Image: Render of the future full-scale antenna
“The development and testing of the antenna has met or exceeded the design criteria and working with such a talented team at Cambridge Consultants has been one of the highlights of the programme to date.”
Impact
500 million new customers
We have been working alongside SPL to solve a global challenge: most populations experience scattered access, or no access at all, to fast cellular speeds. SPL estimates their HAP system presents global market opportunities to connect and upgrade over 500 million people with exceptional mobile broadband, filling gaps in coverage and opening opportunities for new industrial 5G use cases, like eHealth and machine remote control.
Coverage at low cost
The antenna can instantly create coverage and provide the flexibility to change beam shape and location as demand evolves. It also operates at a fraction of the cost of building terrestrial infrastructure and with minimal environmental impact. It’s estimated that tens of thousands of additional terrestrial sites are needed for full area coverage of 5G in the UK, whereas the same coverage can be achieved by a fleet of around 60 HAPs.

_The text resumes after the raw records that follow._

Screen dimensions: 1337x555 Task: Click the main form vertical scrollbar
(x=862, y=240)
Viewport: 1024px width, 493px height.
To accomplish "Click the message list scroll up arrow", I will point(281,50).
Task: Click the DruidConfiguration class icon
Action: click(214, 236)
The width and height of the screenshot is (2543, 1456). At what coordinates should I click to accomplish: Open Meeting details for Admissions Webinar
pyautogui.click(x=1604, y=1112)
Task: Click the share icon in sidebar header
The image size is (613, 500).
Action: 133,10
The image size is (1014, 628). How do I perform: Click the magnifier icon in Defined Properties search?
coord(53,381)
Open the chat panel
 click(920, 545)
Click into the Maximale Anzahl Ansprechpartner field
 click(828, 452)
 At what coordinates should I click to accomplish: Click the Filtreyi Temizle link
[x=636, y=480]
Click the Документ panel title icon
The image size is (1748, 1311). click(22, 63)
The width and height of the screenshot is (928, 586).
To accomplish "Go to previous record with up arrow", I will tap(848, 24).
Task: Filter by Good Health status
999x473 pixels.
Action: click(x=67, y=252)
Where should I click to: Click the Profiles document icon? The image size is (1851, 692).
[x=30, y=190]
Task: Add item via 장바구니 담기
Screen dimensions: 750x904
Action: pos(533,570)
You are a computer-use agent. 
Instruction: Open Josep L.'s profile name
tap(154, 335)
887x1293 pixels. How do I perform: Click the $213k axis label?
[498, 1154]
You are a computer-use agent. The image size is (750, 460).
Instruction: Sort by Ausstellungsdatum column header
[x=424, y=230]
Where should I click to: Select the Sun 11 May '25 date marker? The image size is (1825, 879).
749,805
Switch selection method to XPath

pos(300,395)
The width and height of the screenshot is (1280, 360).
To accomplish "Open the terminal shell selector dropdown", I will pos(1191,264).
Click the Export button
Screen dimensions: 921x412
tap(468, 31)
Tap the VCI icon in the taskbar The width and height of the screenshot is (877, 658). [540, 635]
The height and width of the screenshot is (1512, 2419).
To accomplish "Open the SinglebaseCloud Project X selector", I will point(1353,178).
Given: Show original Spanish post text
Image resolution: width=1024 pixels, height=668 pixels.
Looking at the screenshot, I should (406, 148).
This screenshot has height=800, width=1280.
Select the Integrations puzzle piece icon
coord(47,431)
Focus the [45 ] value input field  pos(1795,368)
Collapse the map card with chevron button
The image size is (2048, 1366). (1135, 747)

Image: Google Landsat /Copernicus Data SIO, NOAA, U.S. Navy, NGA, GEBCO IBCAO
‘Painting’ coverage for transport
The HAP system promises to provide the fast, secure and reliable connectivity needed to realise the potential of autonomous vehicles. Steerable beamforming gives massive flexibility, enabling coverage to be ‘painted’ on transportation routes and reconfigured in flight to track individual vehicles. Here we show modelling of 5G coverage over the 117 mile-long M25 motorway in the UK – all from a single antenna.